Available Filter Fields
| Field | Type | Operators | Description |
|---|---|---|---|
| Status | select | eq, neq | Trace status: error, success, in_progress |
| Latency (ms) | number | gt, lt | Trace duration in milliseconds |
| Model | text | eq, neq | LLM model name |
| User ID | text | eq, neq | User identifier from trace |
| Input | text | contains | Trace input content |
| Output | text | contains | Trace output content |
| Error Message | text | eq, contains | Error message from failed traces |
| Agent/Workflow Name | text | eq, neq, contains | Name of the root span |
| Entity Type | select | eq, neq | agent or workflow |
| Metadata | text | eq, neq, contains | Custom metadata key-value pairs |
Filter Operators
| Operator | Description |
|---|---|
eq | Equals |
neq | Not equals |
gt | Greater than |
lt | Less than |
contains | Contains substring (case-insensitive) |
Metadata Filters
Filter by custom metadata fields using dot notation:
metadata.environment- Direct metadata keymetadata.context.region- Nested context key
Notification Channels
Webhook
Send HTTP POST requests to any URL when an alert triggers.
Configuration:
- URL: Endpoint to receive the webhook
- Headers: Optional HTTP headers (JSON format)
- Body: Optional custom payload (JSON format)
Default Payload:
{
"alert_id": "uuid",
"alert_name": "High Error Rate",
"metric": "error_rate",
"value": 15.5,
"threshold": 10,
"timestamp": "2024-01-15T10:30:00Z"
}
Slack
Send notifications to a Slack channel using Incoming Webhooks.
Setup:
- Create an Incoming Webhook in your Slack workspace (Slack documentation)

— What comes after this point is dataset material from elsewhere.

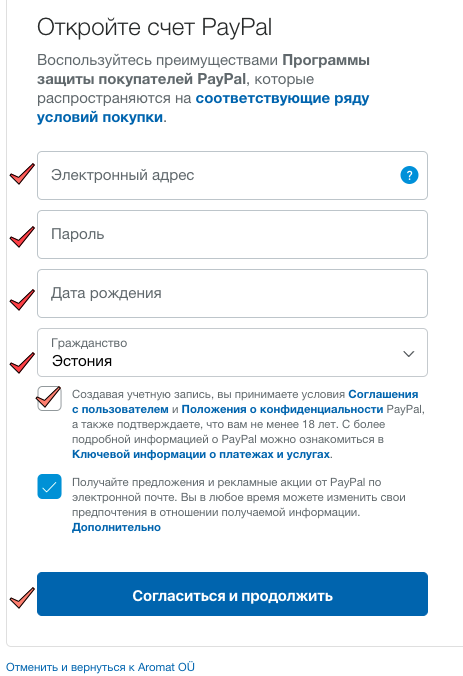Image resolution: width=463 pixels, height=676 pixels.
Task: Focus the Пароль password field
Action: pyautogui.click(x=232, y=235)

- Copy the webhook URL (format:
https://hooks.slack.com/services/...) - Paste the URL in the Slack channel configuration
Slack notifications include:
- Alert name and metric
- Current value and threshold
- Link to view the incident
- Link to view a sample trace (when available)
Testing Notifications
Click "Send Test Notification" to verify your channel configuration. Test webhooks include an is_test: true field.
Incidents
When an alert triggers, VoltOps creates an incident. Incidents track the lifecycle of an alert from trigger to resolution.
Incident Statuses
| Status | Description |
|---|---|
| Open | Alert triggered, awaiting response |
| Acknowledged | Team member is investigating |
| Snoozed | Temporarily muted until a specified time |
| Resolved | Issue addressed, incident closed |
Incident Workflow
- Alert triggers → Incident created with status
open - Team member takes ownership → Status changes to
acknowledged - Investigation complete → Status changes to
resolved
Alternatively:
- Snooze: Temporarily silence the incident. When the snooze period expires, the incident reopens if conditions still trigger.
Incident Details
Each incident contains:
- Payload: Metric value at trigger time, threshold, and sample trace ID
- Assignee: Team member responsible for resolution
- Notes: Comments added during investigation
- Timestamps: Triggered at, resolved at
Dashboard
The Alerts dashboard displays:
| Metric | Description |
|---|---|
| Total Incidents | Number of incidents in the selected period |
| Active Incidents | Currently open, acknowledged, or snoozed incidents |
| Avg Resolve Time | Mean time from trigger to resolution |
| Sparkline | Daily incident counts over the period |
Toggle between 7-day and 30-day views using the period selector.
Alert Evaluation
VoltOps runs a scheduled job every minute that:
- Queries traces within each alert's time window
- Applies the configured filters
- Calculates the metric value
- Compares against the threshold
- Creates an incident if triggered and no open incident exists
- Sends notifications respecting the cooldown period
If an incident is snoozed and the snooze period expires, the incident reopens and notifications resume.